What is the purpose of the "Max in-flight" parameter in an ultra task?

The documentation description “to the maximum number of documents that can be processed by an instance at any one time” does not say a lot

The default value is 200, but it is not clear if the task will shutdown after 200 documents, or if 200 documents are the max number of requests that can be held in the request queue

With an Ultra Task, there are multiple pipeline executions (i.e. instances) that are used to process requests sent to the task. Each request is turned into a document that is fed into one of the executions for processing. Since all of the snaps in a pipeline run in parallel, a pipeline can process many documents simultaneously. Documents that are being processed by a pipeline are “in-flight”. So, the ‘Max in-flight’ parameter restricts how many documents/requests are allowed to be processed by an execution before it will stop accepting more.

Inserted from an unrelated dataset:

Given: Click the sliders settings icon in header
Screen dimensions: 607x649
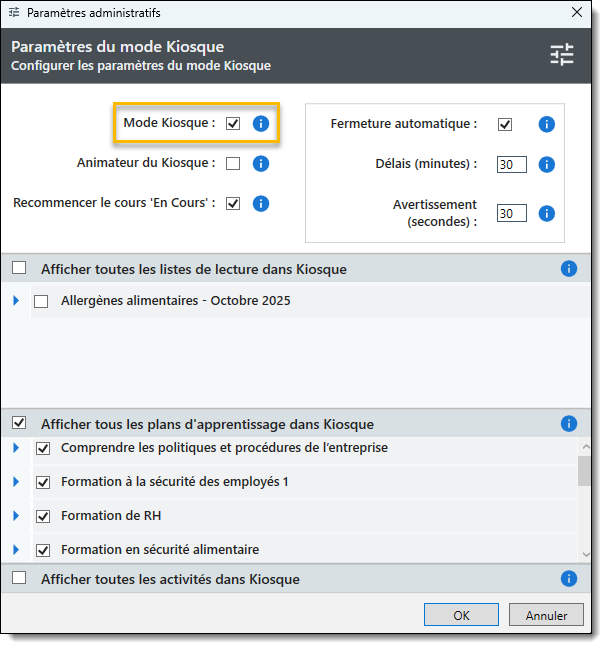Looking at the screenshot, I should 562,55.
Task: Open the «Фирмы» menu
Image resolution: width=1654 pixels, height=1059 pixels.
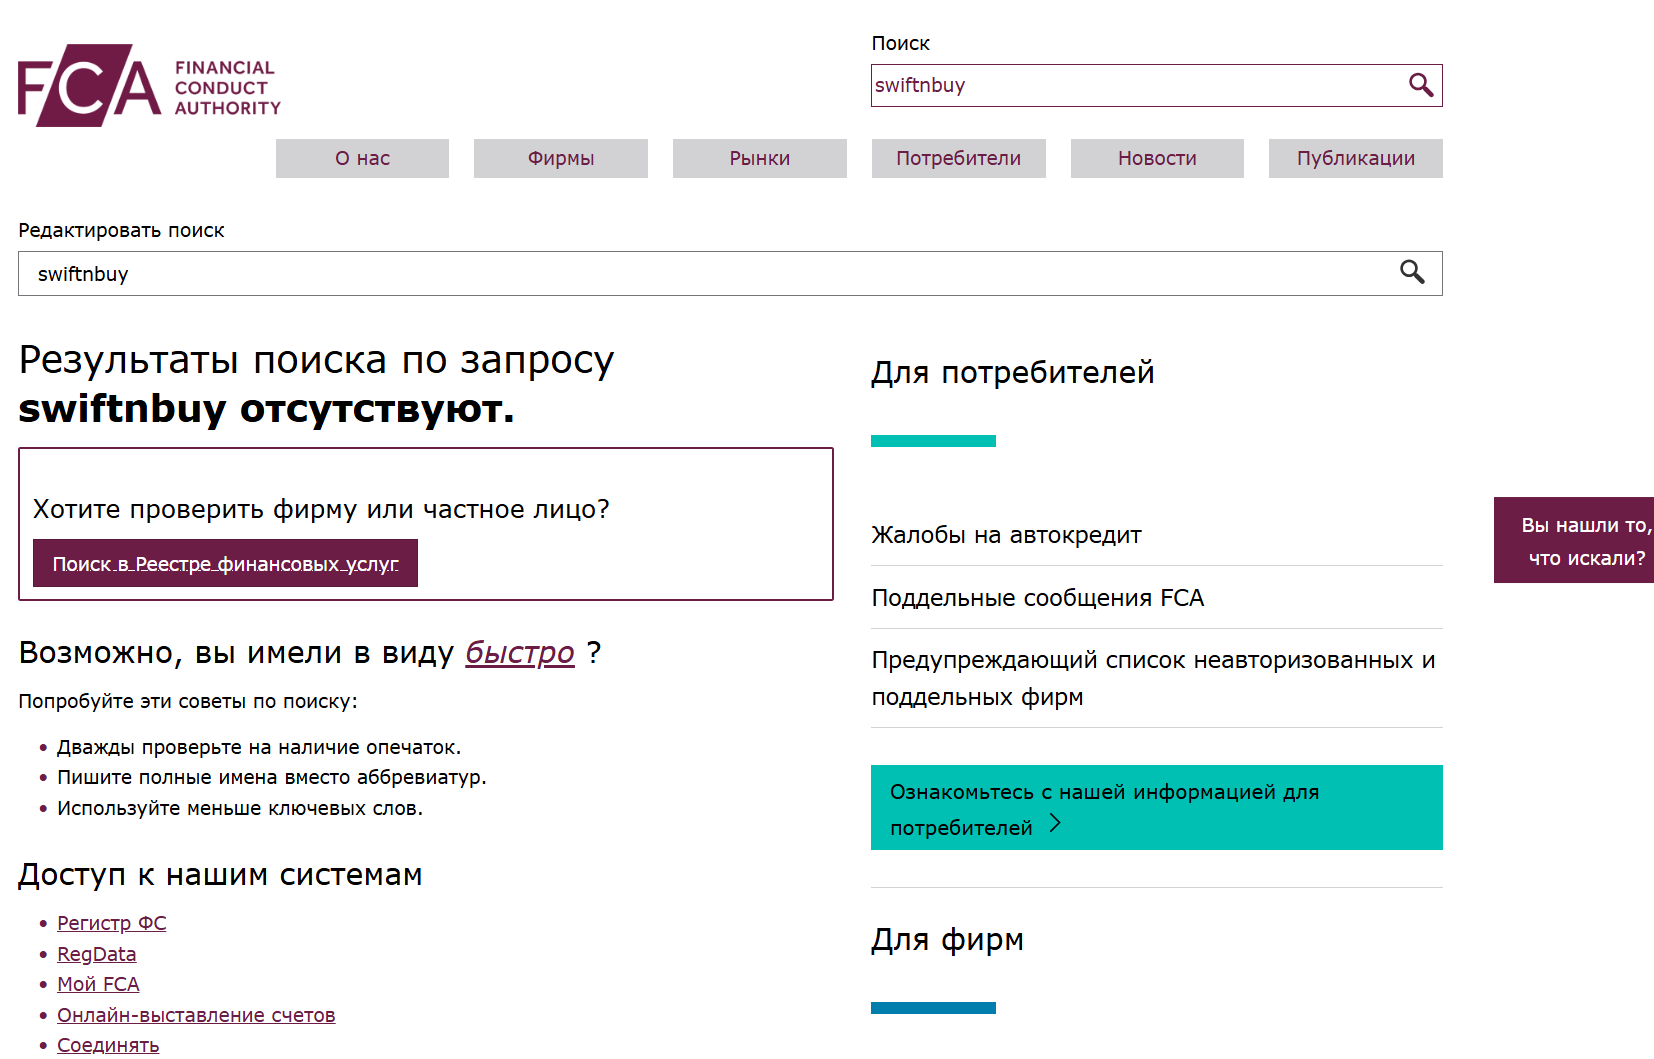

Why does this matter? If a pipeline calls out to external services, one of the executions may be slower than the others and that delay will compound for subsequent requests. If this is possible, lowering the ‘Max in-flight’ allows subsequent requests to be processed by other executions that may be faster. For example, if an execution is experiencing a 10 second delay when communicating with a service and 4 requests are fed into this execution with no delay, the first request will get a response after 10 seconds, the second 20 will be seconds later, and so on. However, if the ‘Max in-flight’ was lowered to 1, the second and third requests could be sent to other executions that may be performing better.

What’s the downside to lowering this parameter? It will slow down the performance of the happy path since it disables prefetching requests from the feed-master.